For today’s discussion, we focus on the largest of the four Universal Service mechanisms, the High Cost Support Mechanism, which, with $4.5 billion annually, works to expand networks in underserved areas so that all people in the U.S. have access to affordable voice and broadband. The High Cost program, which consists of multiple funds, provides support to certain qualifying telephone companies that serve high cost areas. The Rural Digital Opportunity Fund will supersede a number of these funds.
The High Cost program has a five-step process:
- The FCC determines which areas telecommunications and broadband providers are eligible to receive federal subsidies for building new networks or upgrading existing networks.
- Service providers accept an offer, or submit a bid, for subsidies to build out network infrastructure and provide service.
- Participating companies receive funding to deploy network infrastructure and provide service.
- Service providers report regular progress on broadband deployment showing where they are building out mass-market, high-speed internet service.
- Service providers’ reports are reviewed and validated to ensure providers are building out broadband networks as intended.
The Rural Digital Opportunity Fund has a budget of $20.4 billion total over the next ten years to subsidize network builds in areas that lack access to both fixed voice and 25/3 Mbps broadband service. The fund will be executed in two phases. Details for Phase II will be worked out later, so here we focus on Phase I which has a budget of $16 billion and is scheduled to launch on October 22, 2020.

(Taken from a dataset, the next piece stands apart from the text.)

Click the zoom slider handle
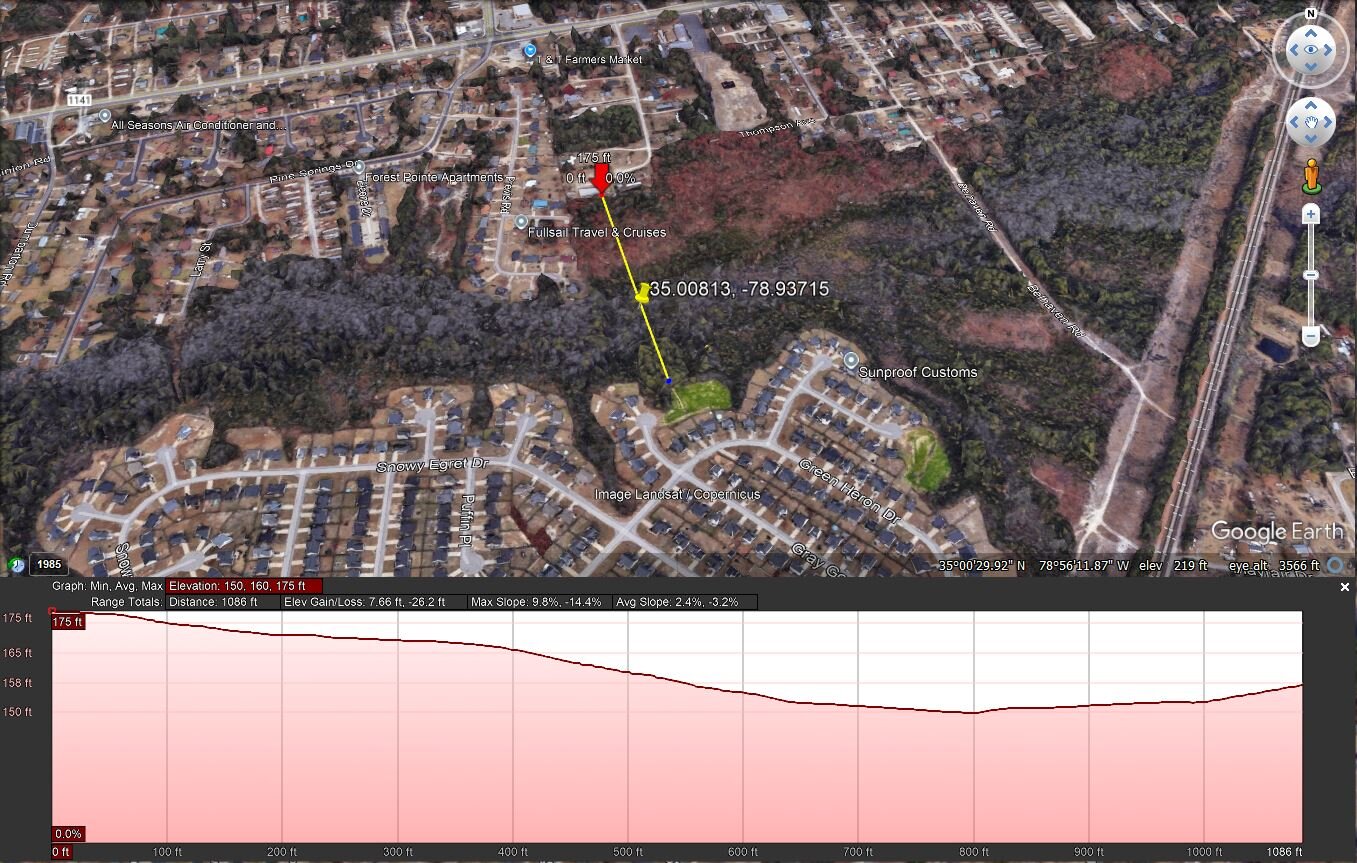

Phase I will target census blocks that are wholly unserved with broadband at speeds of 25/3 Mbps. Although the FCC admits there are problems with the data it relies on to identify areas that are served with 25/3 broadband, it says it is not aware of cases in which the data have identified as “unserved” a census block that is in fact served. So it will press ahead on Phase I.
Critics warn about the reliance of FCC data which counts an entire census block as served if a provider reports that a single location can be served there. Rebecca Dilg, rural community and outreach manager for the Utah Governor’s Office of Economic Development, notes that census blocks can be huge areas in Western states. If one household is served in these census blocks, many more can go unserved and these areas will be ineligible for Rural Digital Opportunity Fund Phase I support.

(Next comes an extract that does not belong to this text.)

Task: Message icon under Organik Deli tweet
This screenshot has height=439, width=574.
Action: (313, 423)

While voting for the report and order, FCC Commissioner Michael O’Rielly said, “[B]y limiting Phase I eligibility to those census blocks that have no broadband whatsoever and targeting those consumers truly deserving of FCC assistance, our action should not in any way trigger or exacerbate the rightful concerns raised over our broadband mapping procedures.”
Fellow Commissioner Jessica Rosenworcel has doubts about the commission’s decision, however. “[I]f your home is marked as served by the FCC’s maps today and it is not, then for the next decade you are on your own. Good luck. It means millions of Americans will slip deeper into the digital divide,” Rosenworcel said.

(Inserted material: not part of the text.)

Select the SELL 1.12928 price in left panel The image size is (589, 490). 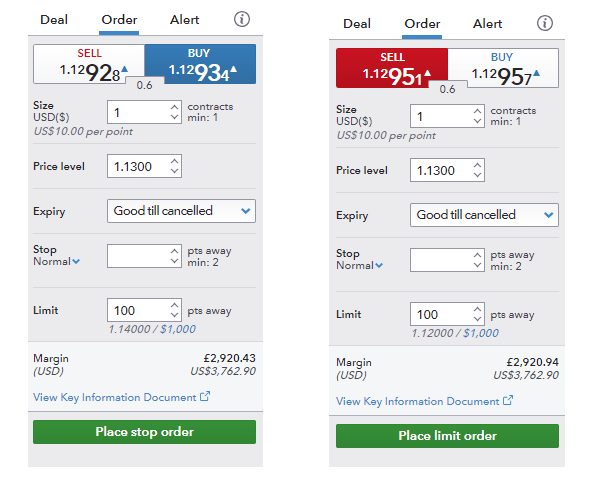89,64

Jeff Sural, director of the North Carolina Department of Technology’s broadband infrastructure office, said he would rather see the FCC wait to develop its new, more granular mapping system, called the Digital Opportunity Data Collection, to disperse the first $16 billion. The new mapping system, which relies on carriers submitting polygonal maps of their coverage areas, won’t be ready until the FCC finishes dispersing the first $16 billion of the $20.4 billion fund. Sural said that the current FCC approach doesn’t ensure that funding will go to the people who need access to broadband most in rural areas and that his office has been forced to rely upon various other data sources to craft an accurate state broadband coverage map.
The FCC will compile a preliminary list of eligible areas for Phase I of the Rural Digital Opportunity Fund auction using the following methodology. First, the list will include:
- The census blocks for which price cap carriers currently receive CAF Phase II model-based support;
- Any census blocks that were eligible for, but did not receive, winning bids in the CAF Phase II auction;
- Any census blocks where a CAF Phase II auction-winning bidder has defaulted;
- The census blocks excluded from the offers of model-based support and the CAF Phase II auction because they were served with voice and broadband of at least 10/1 Mbps;
- Census blocks served by both price cap carriers and rate-of-return carriers(2) to the extent that the census block is in the price cap carrier’s territory, using the most recent study area boundary data filed by the rate-of-return carriers to identify their service areas and determine the portion of each census block that is outside this service area;
- Any unserved census blocks that are outside of price cap carriers’ service areas where there is no certified high-cost eligible telecommunications carrier (ETC) providing service, such as the Hawaiian Homelands, and any other populated areas unserved by either a rate-of-return or price cap carrier; and
- Any census blocks identified by rate-of-return carriers in their service areas as ones where they do not expect to extend broadband (as the FCC did with the CAF Phase II auction).
After compiling the preliminary list of eligible areas, the FCC will conduct a limited challenge process for the Rural Digital Opportunity Fund Phase I auction consistent with the process used for the CAF Phase II auction. Because there is an inevitable lag between the time when areas are served and the time that service is reflected in FCC data, parties will be given an opportunity to identify areas that have subsequently become served, and the FCC will have the opportunity to compare the preliminary list of eligible areas with the final list to identify any obvious reporting errors.
Not included in these categories for Phase I eligibility are census blocks where a winning bidder in the CAF Phase II auction is obligated to deploy broadband service, and census blocks where a Rural Broadband Experiment support recipient is obligated to offer at least 25/5 Mbps service over networks capable of delivering 100/25 Mbps.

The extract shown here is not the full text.